╭─ Given information
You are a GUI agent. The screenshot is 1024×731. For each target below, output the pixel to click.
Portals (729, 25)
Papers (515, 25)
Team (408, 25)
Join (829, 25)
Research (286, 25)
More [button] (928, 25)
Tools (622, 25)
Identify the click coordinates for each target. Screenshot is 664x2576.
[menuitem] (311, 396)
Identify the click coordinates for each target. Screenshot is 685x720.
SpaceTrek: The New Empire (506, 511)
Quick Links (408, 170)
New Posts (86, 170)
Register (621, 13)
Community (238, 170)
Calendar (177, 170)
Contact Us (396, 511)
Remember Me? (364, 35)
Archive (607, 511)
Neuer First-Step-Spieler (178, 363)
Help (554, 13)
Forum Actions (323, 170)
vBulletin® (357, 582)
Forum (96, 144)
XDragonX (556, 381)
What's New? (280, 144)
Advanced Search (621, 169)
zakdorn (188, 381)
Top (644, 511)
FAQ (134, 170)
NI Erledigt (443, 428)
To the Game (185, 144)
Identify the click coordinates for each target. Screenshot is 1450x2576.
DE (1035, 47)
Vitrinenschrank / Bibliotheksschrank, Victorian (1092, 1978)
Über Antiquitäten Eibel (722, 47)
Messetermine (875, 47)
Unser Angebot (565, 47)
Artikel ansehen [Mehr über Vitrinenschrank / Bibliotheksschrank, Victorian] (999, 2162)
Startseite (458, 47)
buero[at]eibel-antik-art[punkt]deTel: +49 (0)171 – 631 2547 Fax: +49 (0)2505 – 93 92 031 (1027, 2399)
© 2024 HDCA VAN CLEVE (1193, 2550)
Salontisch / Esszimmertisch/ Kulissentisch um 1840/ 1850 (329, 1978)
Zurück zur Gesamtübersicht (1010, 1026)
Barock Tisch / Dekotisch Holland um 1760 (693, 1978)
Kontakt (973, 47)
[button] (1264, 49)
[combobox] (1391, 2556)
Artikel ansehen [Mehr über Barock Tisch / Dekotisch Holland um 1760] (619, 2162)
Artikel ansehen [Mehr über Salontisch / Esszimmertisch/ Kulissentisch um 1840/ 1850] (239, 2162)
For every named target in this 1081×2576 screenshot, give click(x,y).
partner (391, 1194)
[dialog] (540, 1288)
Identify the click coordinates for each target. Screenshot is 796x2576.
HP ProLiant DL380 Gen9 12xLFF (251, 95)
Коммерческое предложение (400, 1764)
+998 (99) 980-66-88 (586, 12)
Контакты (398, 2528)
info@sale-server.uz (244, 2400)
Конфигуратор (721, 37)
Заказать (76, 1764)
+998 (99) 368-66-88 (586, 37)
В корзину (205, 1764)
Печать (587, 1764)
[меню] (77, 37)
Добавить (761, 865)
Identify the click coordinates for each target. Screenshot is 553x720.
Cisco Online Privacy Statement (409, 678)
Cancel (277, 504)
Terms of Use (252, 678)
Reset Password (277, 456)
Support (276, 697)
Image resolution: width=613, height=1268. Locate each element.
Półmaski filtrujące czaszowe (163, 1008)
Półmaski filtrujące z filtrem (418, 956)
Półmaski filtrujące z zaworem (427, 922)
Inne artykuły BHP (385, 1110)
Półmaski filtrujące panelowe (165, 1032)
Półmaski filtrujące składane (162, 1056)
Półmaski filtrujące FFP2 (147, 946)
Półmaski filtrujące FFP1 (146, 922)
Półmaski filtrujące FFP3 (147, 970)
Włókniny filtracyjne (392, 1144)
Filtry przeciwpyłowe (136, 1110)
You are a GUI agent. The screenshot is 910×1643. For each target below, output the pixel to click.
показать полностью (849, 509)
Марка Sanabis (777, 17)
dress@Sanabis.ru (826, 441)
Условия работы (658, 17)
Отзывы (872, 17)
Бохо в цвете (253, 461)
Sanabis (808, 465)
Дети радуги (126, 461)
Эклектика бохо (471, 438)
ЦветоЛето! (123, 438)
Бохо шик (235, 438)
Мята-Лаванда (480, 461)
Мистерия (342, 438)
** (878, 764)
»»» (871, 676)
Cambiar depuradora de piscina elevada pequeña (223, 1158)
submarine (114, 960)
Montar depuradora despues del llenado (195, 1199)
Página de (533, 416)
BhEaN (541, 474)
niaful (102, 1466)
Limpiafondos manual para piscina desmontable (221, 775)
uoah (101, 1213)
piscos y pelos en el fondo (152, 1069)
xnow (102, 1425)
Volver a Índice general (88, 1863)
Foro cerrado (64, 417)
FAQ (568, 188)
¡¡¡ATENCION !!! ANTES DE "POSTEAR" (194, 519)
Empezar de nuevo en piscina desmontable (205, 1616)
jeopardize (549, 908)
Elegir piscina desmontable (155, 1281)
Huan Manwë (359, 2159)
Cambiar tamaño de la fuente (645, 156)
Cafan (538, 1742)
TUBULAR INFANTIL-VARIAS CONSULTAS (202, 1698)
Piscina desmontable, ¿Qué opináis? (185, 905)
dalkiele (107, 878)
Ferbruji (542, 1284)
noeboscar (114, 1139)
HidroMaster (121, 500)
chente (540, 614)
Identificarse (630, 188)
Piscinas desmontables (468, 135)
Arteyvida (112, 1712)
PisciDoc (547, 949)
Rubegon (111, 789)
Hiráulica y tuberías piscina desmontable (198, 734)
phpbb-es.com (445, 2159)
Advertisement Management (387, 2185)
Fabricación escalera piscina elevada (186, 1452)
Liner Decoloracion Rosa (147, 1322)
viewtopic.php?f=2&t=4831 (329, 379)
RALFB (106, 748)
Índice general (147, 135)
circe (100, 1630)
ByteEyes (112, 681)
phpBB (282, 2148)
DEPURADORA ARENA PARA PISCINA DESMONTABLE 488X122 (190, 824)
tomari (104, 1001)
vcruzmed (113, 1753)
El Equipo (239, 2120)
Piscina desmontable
╰─
Set exercise: Copy every line of the recorded data above word for word, from first to last.

Exercise answer:
You are a GUI agent. The screenshot is 1024×731. For each target below, output the pixel to click.
Portals (729, 25)
Papers (515, 25)
Team (408, 25)
Join (829, 25)
Research (286, 25)
More [button] (928, 25)
Tools (622, 25)
Identify the click coordinates for each target. Screenshot is 664x2576.
[menuitem] (311, 396)
Identify the click coordinates for each target. Screenshot is 685x720.
SpaceTrek: The New Empire (506, 511)
Quick Links (408, 170)
New Posts (86, 170)
Register (621, 13)
Community (238, 170)
Calendar (177, 170)
Contact Us (396, 511)
Remember Me? (364, 35)
Archive (607, 511)
Neuer First-Step-Spieler (178, 363)
Help (554, 13)
Forum Actions (323, 170)
vBulletin® (357, 582)
Forum (96, 144)
XDragonX (556, 381)
What's New? (280, 144)
Advanced Search (621, 169)
zakdorn (188, 381)
Top (644, 511)
FAQ (134, 170)
NI Erledigt (443, 428)
To the Game (185, 144)
Identify the click coordinates for each target. Screenshot is 1450x2576.
DE (1035, 47)
Vitrinenschrank / Bibliotheksschrank, Victorian (1092, 1978)
Über Antiquitäten Eibel (722, 47)
Messetermine (875, 47)
Unser Angebot (565, 47)
Artikel ansehen [Mehr über Vitrinenschrank / Bibliotheksschrank, Victorian] (999, 2162)
Startseite (458, 47)
buero[at]eibel-antik-art[punkt]deTel: +49 (0)171 – 631 2547 Fax: +49 (0)2505 – 93 92 031 (1027, 2399)
© 2024 HDCA VAN CLEVE (1193, 2550)
Salontisch / Esszimmertisch/ Kulissentisch um 1840/ 1850 (329, 1978)
Zurück zur Gesamtübersicht (1010, 1026)
Barock Tisch / Dekotisch Holland um 1760 (693, 1978)
Kontakt (973, 47)
[button] (1264, 49)
[combobox] (1391, 2556)
Artikel ansehen [Mehr über Barock Tisch / Dekotisch Holland um 1760] (619, 2162)
Artikel ansehen [Mehr über Salontisch / Esszimmertisch/ Kulissentisch um 1840/ 1850] (239, 2162)
For every named target in this 1081×2576 screenshot, give click(x,y).
partner (391, 1194)
[dialog] (540, 1288)
Identify the click coordinates for each target. Screenshot is 796x2576.
HP ProLiant DL380 Gen9 12xLFF (251, 95)
Коммерческое предложение (400, 1764)
+998 (99) 980-66-88 (586, 12)
Контакты (398, 2528)
info@sale-server.uz (244, 2400)
Конфигуратор (721, 37)
Заказать (76, 1764)
+998 (99) 368-66-88 (586, 37)
В корзину (205, 1764)
Печать (587, 1764)
[меню] (77, 37)
Добавить (761, 865)
Identify the click coordinates for each target. Screenshot is 553x720.
Cisco Online Privacy Statement (409, 678)
Cancel (277, 504)
Terms of Use (252, 678)
Reset Password (277, 456)
Support (276, 697)
Image resolution: width=613, height=1268. Locate each element.
Półmaski filtrujące czaszowe (163, 1008)
Półmaski filtrujące z filtrem (418, 956)
Półmaski filtrujące z zaworem (427, 922)
Inne artykuły BHP (385, 1110)
Półmaski filtrujące panelowe (165, 1032)
Półmaski filtrujące składane (162, 1056)
Półmaski filtrujące FFP2 (147, 946)
Półmaski filtrujące FFP1 (146, 922)
Półmaski filtrujące FFP3 (147, 970)
Włókniny filtracyjne (392, 1144)
Filtry przeciwpyłowe (136, 1110)
You are a GUI agent. The screenshot is 910×1643. For each target below, output the pixel to click.
показать полностью (849, 509)
Марка Sanabis (777, 17)
dress@Sanabis.ru (826, 441)
Условия работы (658, 17)
Отзывы (872, 17)
Бохо в цвете (253, 461)
Sanabis (808, 465)
Дети радуги (126, 461)
Эклектика бохо (471, 438)
ЦветоЛето! (123, 438)
Бохо шик (235, 438)
Мята-Лаванда (480, 461)
Мистерия (342, 438)
** (878, 764)
»»» (871, 676)
Cambiar depuradora de piscina elevada pequeña (223, 1158)
submarine (114, 960)
Montar depuradora despues del llenado (195, 1199)
Página de (533, 416)
BhEaN (541, 474)
niaful (102, 1466)
Limpiafondos manual para piscina desmontable (221, 775)
uoah (101, 1213)
piscos y pelos en el fondo (152, 1069)
xnow (102, 1425)
Volver a Índice general (88, 1863)
Foro cerrado (64, 417)
FAQ (568, 188)
¡¡¡ATENCION !!! ANTES DE "POSTEAR" (194, 519)
Empezar de nuevo en piscina desmontable (205, 1616)
jeopardize (549, 908)
Elegir piscina desmontable (155, 1281)
Huan Manwë (359, 2159)
Cambiar tamaño de la fuente (645, 156)
Cafan (538, 1742)
TUBULAR INFANTIL-VARIAS CONSULTAS (202, 1698)
Piscina desmontable, ¿Qué opináis? (185, 905)
dalkiele (107, 878)
Ferbruji (542, 1284)
noeboscar (114, 1139)
HidroMaster (121, 500)
chente (540, 614)
Identificarse (630, 188)
Piscinas desmontables (468, 135)
Arteyvida (112, 1712)
PisciDoc (547, 949)
Rubegon (111, 789)
Hiráulica y tuberías piscina desmontable (198, 734)
phpbb-es.com (445, 2159)
Advertisement Management (387, 2185)
Fabricación escalera piscina elevada (186, 1452)
Liner Decoloracion Rosa (147, 1322)
viewtopic.php?f=2&t=4831 (329, 379)
RALFB (106, 748)
Índice general (147, 135)
circe (100, 1630)
ByteEyes (112, 681)
phpBB (282, 2148)
DEPURADORA ARENA PARA PISCINA DESMONTABLE 488X122 (190, 824)
tomari (104, 1001)
vcruzmed (113, 1753)
El Equipo (239, 2120)
Piscina desmontable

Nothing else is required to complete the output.